May 14, 2019
Decided May 13, 2019
Apple, Inc. v. Pepper, No. 17-204
Yesterday, the Supreme Court held 5-4 that iPhone users are “direct purchasers” from Apple when they purchase apps on Apple’s App Store, and thus have standing to sue Apple for alleged monopolistic overcharges under Section 2 of the Sherman Act, even though third-party app developers pay for the allegedly monopolized app-distribution services and set the prices for apps charged to iPhone users.
Background:
A group of iPhone users sued Apple for damages under Section 2 of the Sherman Act, alleging that Apple monopolized the retail market for the sale of apps and unlawfully used its monopoly power to charge consumers higher-than-competitive prices.
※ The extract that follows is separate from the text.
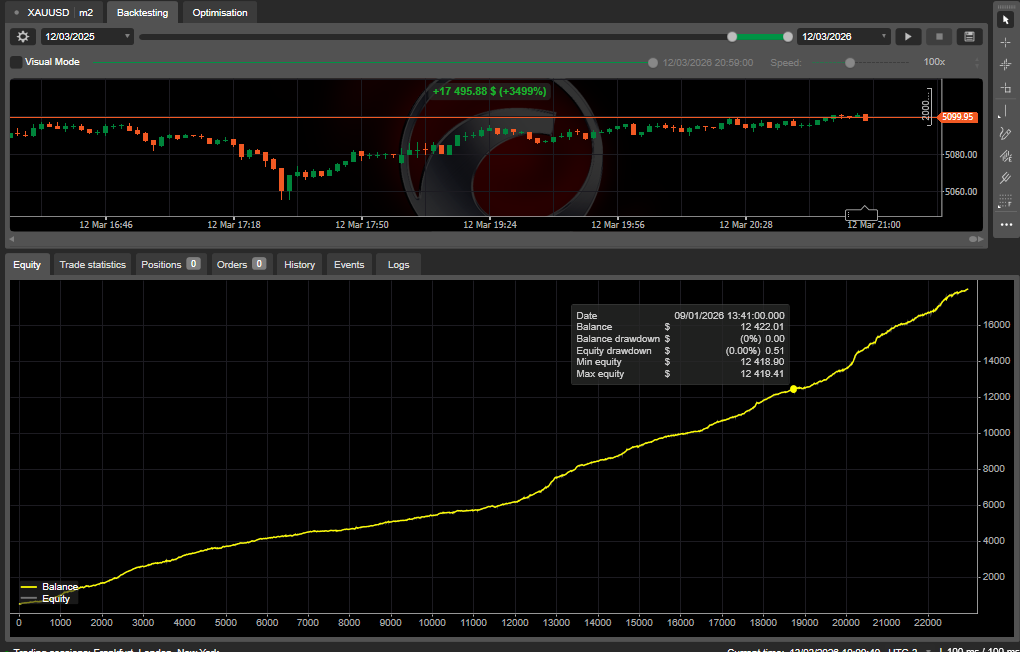
Task: Open the Optimisation tab
Action: click(219, 13)
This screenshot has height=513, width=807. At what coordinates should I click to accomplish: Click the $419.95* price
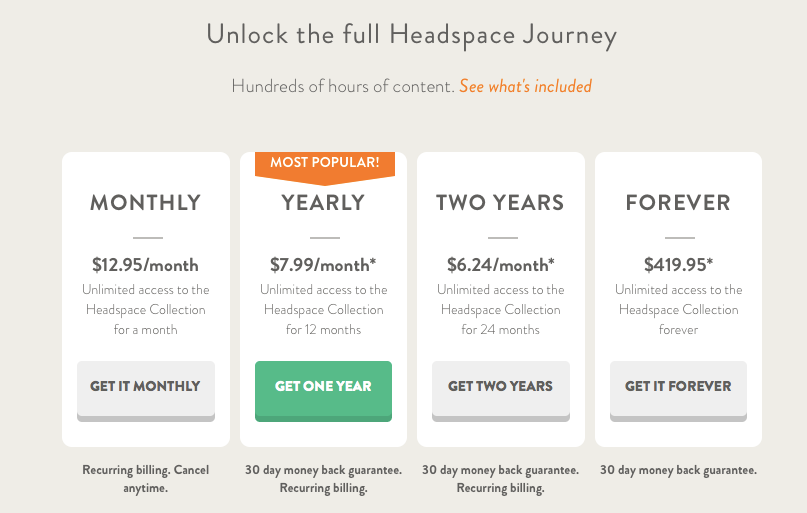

According to plaintiffs, Apple requires them to purchase iPhone apps from developers exclusively through Apple’s App Store. Although app developers independently set the retail price of each app, Apple charges developers a yearly fee to place their apps in the App Store, along with a commission on each sale. The iPhone users alleged that this arrangement caused them to pay inflated prices for apps and sought antitrust damages from Apple. Under Illinois Brick Co. v. Illinois, 431 U.S. 720, 729 (1977), only direct purchasers, “and not others in the chain of manufacture or distribution,” can sue for damages under federal antitrust law. The district court dismissed the action under Illinois Brick, reasoning that the app developers were the direct purchasers of Apple’s app-distribution services because they paid the annual fees and commissions charged by Apple. The Ninth Circuit reversed, holding that the iPhone users could sue Apple for allegedly monopolizing and attempting to monopolize the sale of iPhone apps.
Issue:
“Whether consumers may sue anyone who delivers goods to them for antitrust damages, even when they seek damages based on prices set by third parties who would be the immediate victims of the alleged offense.”
Court’s Holding:
Yes. Illinois Brick does not bar plaintiffs’ claim for alleged monopoly overcharge damages because iPhone users are properly regarded as direct purchasers.
“The [plaintiffs] pay the alleged overcharge directly to [defendant]. The absence of an intermediary is dispositive. Under Illinois Brick, the [plaintiffs] are direct purchasers … and are proper plaintiffs to maintain this antitrust suit.”
Justice Kavanaugh, writing for the majority
What It Means:
Gibson Dunn will be hosting a webcast on the current state of monopoly law and enforcement, including the impact of this decision, on May 23, 2019. For more details, please click here.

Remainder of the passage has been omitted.